Moraes foi alvo de medidas da administração Trump, que incluem o bloqueio de bens, a revogação do visto americano e a inclusão do ministro na lista de sancionados pela Lei Magnitsky — legislação voltada a punir violações graves de direitos humanos. Segundo o governo norte-americano, Moraes estaria promovendo uma “caça às bruxas” contra o ex-presidente Jair Bolsonaro.
Na entrevista, Moraes foi categórico: “Não existe a menor possibilidade de recuar nem um milímetro. Faremos o que é certo: receberemos a acusação, analisaremos as provas, e quem tiver que ser condenado, será condenado; quem tiver que ser absolvido, será absolvido”.
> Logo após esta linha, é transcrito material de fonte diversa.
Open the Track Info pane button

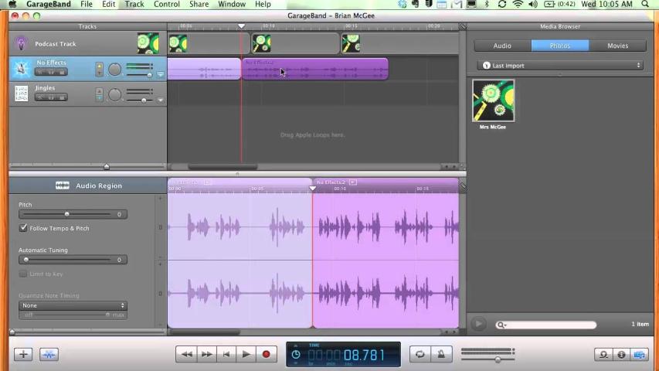[621, 354]
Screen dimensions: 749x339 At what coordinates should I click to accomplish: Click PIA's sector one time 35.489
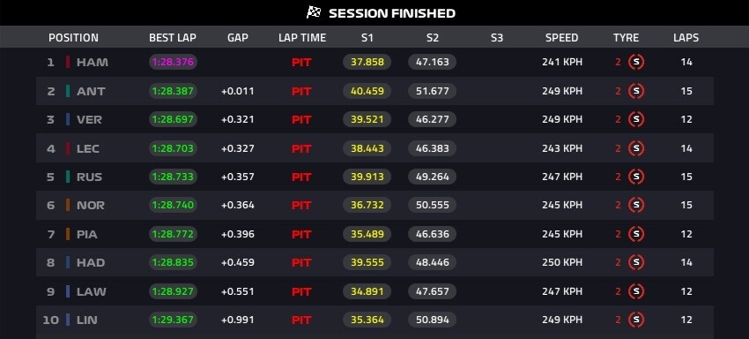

O ministro relatou que tomou a decisão de decretar prisão domiciliar de Bolsonaro após o ex-presidente descumprir ordens judiciais e voltar às redes sociais.
O jornal americano descreveu Moraes como “xerife da democracia” e destacou sua atuação firme contra a desinformação e os atos golpistas de 8 de janeiro de 2023. Entre as medidas tomadas pelo ministro estão a suspensão da rede social X no Brasil e a destituição do então governador do Distrito Federal.
Moraes também rebateu críticas sobre supostos excessos e afirmou que o Brasil foi infectado pela “doença” do autoritarismo. “Quando se é mais atacado por uma doença, você forma anticorpos mais fortes e busca uma vacina preventiva”, disse.
O julgamento do núcleo central da tentativa de golpe, que envolve Bolsonaro, está marcado para setembro no STF.